## OBJECTIVE
Reproduce the material below with "width and height" replaced by "size" at every occurrence and everything else unchanged. Omit the pictures from your answer.

## DATASET ENTRIES

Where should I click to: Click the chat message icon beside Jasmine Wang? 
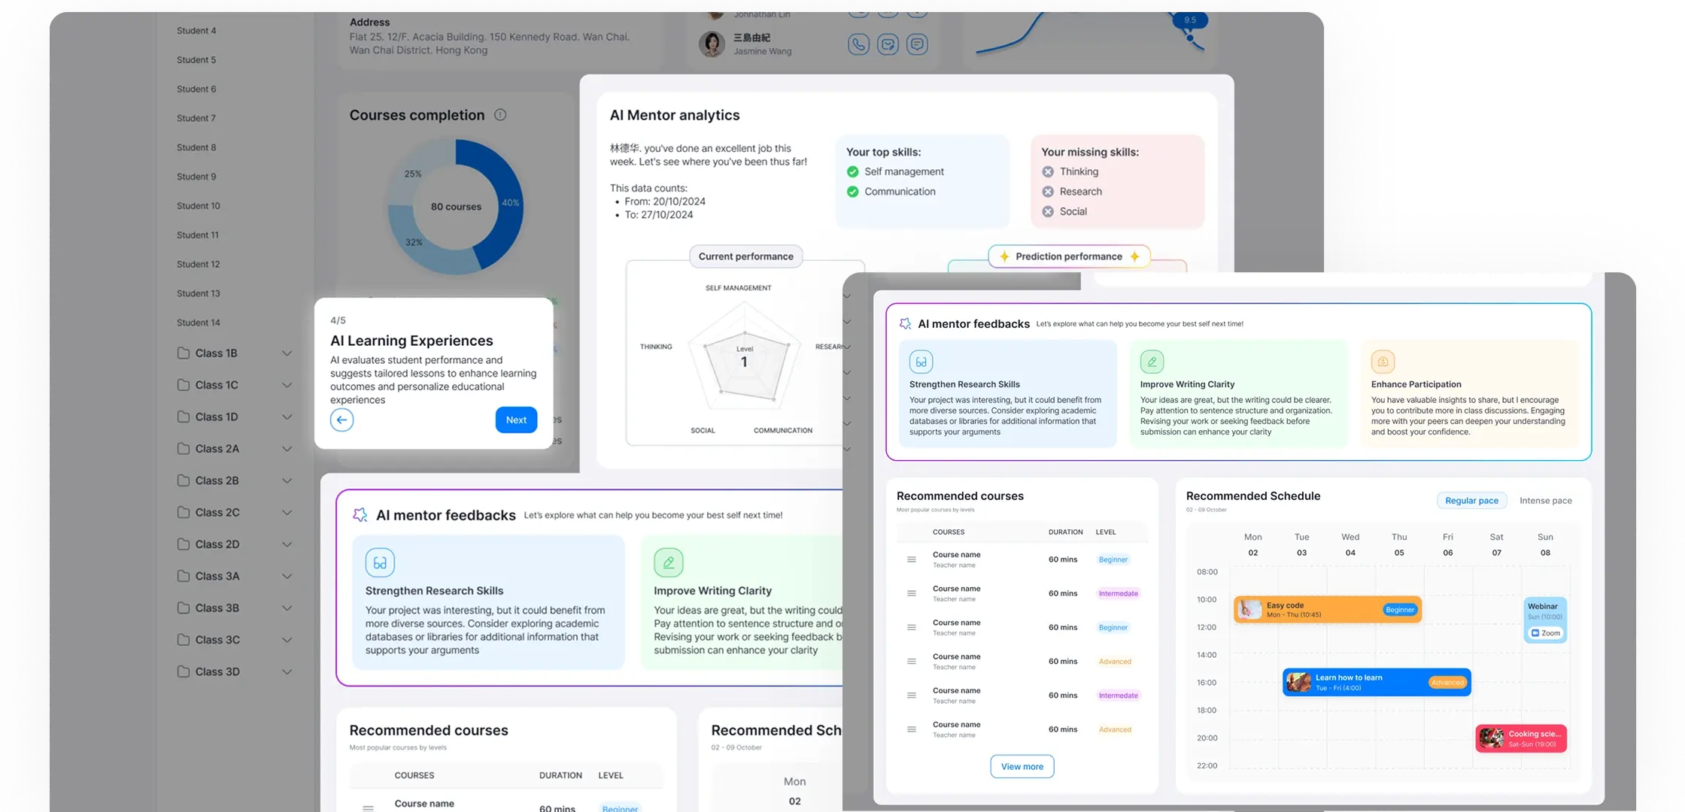coord(917,44)
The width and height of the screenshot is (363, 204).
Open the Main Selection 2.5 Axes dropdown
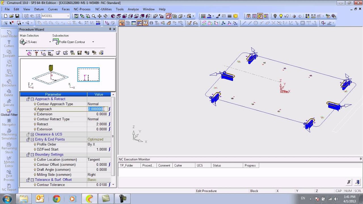(x=50, y=42)

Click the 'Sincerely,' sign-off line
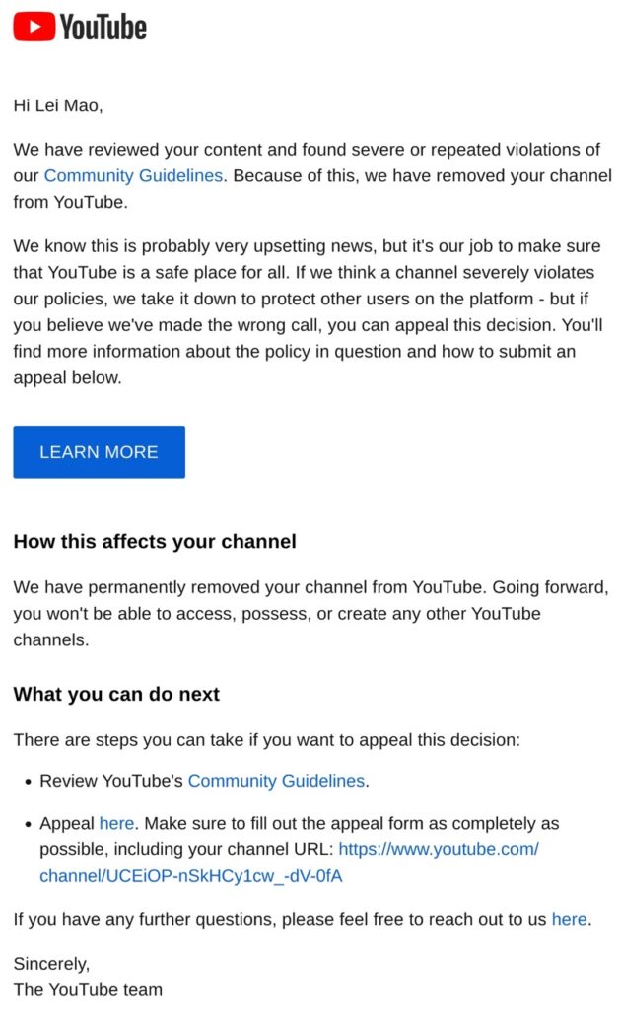[51, 964]

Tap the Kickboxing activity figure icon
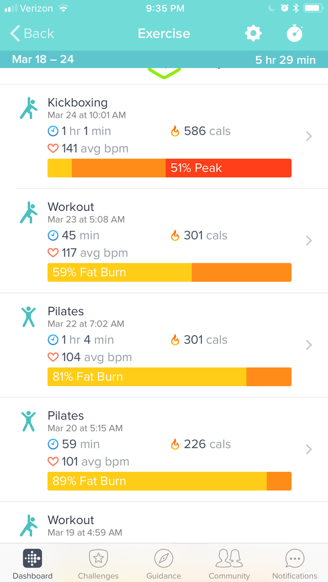(x=29, y=108)
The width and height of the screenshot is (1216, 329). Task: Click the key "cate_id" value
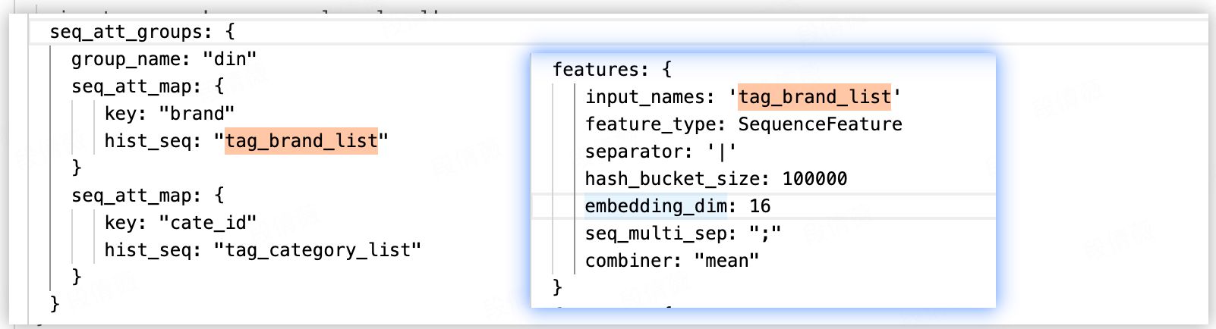[208, 223]
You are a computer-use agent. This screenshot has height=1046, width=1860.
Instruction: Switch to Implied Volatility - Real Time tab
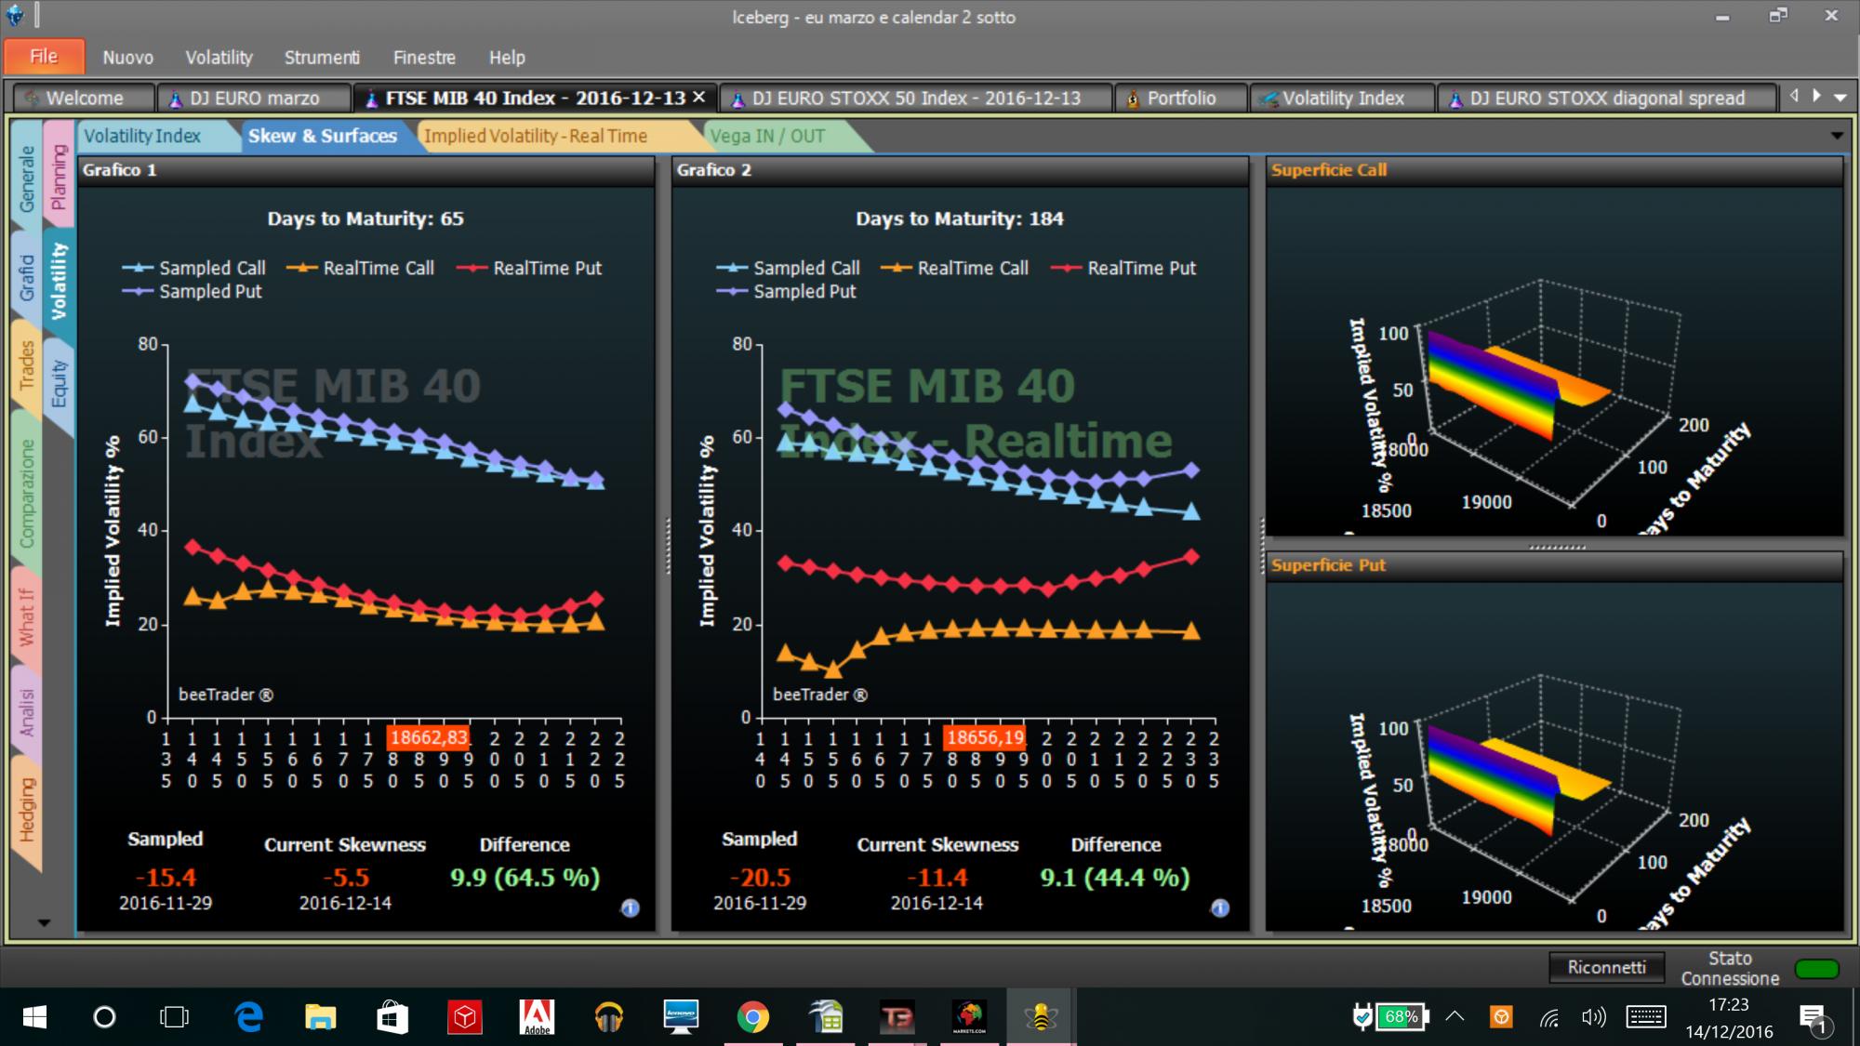click(535, 136)
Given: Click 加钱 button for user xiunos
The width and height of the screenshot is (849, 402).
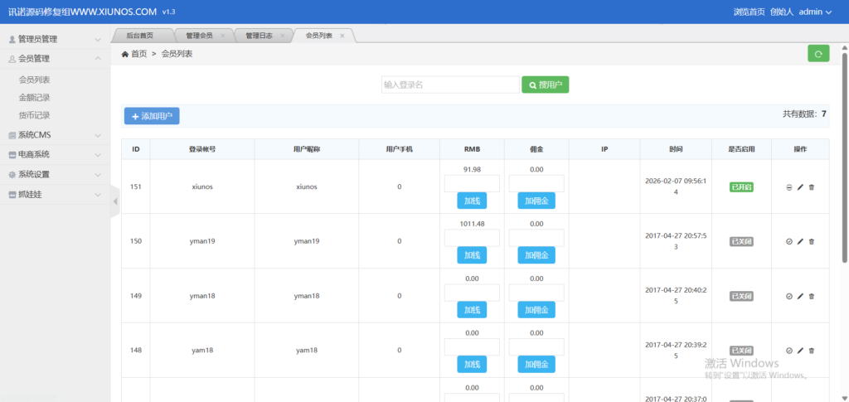Looking at the screenshot, I should (x=472, y=201).
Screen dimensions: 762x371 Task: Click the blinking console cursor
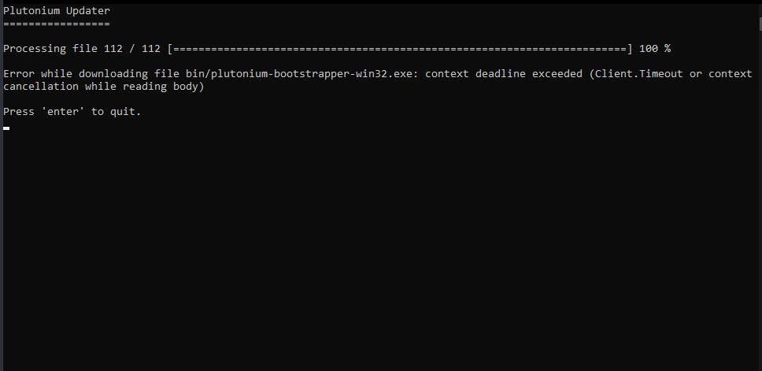[6, 127]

## EXERCISE OUTPUT
Where should I click to: Click the chat message icon beside Jasmine Wang? 
coord(917,44)
The size of the screenshot is (363, 204).
Open the Main Selection 2.5 Axes dropdown
(x=50, y=42)

Click the 'Sincerely,' sign-off line
[51, 964]

Tap the Kickboxing activity figure icon
(x=29, y=108)
The size of the screenshot is (1216, 329). Task: Click the key "cate_id" value
[208, 223]
You are a computer-use agent. This screenshot has height=1046, width=1860.
Instruction: Switch to Implied Volatility - Real Time tab
click(535, 136)
Given: Click 加钱 button for user xiunos
The size of the screenshot is (849, 402).
Looking at the screenshot, I should (x=472, y=201).
Screen dimensions: 762x371 Task: Click the blinking console cursor
[6, 127]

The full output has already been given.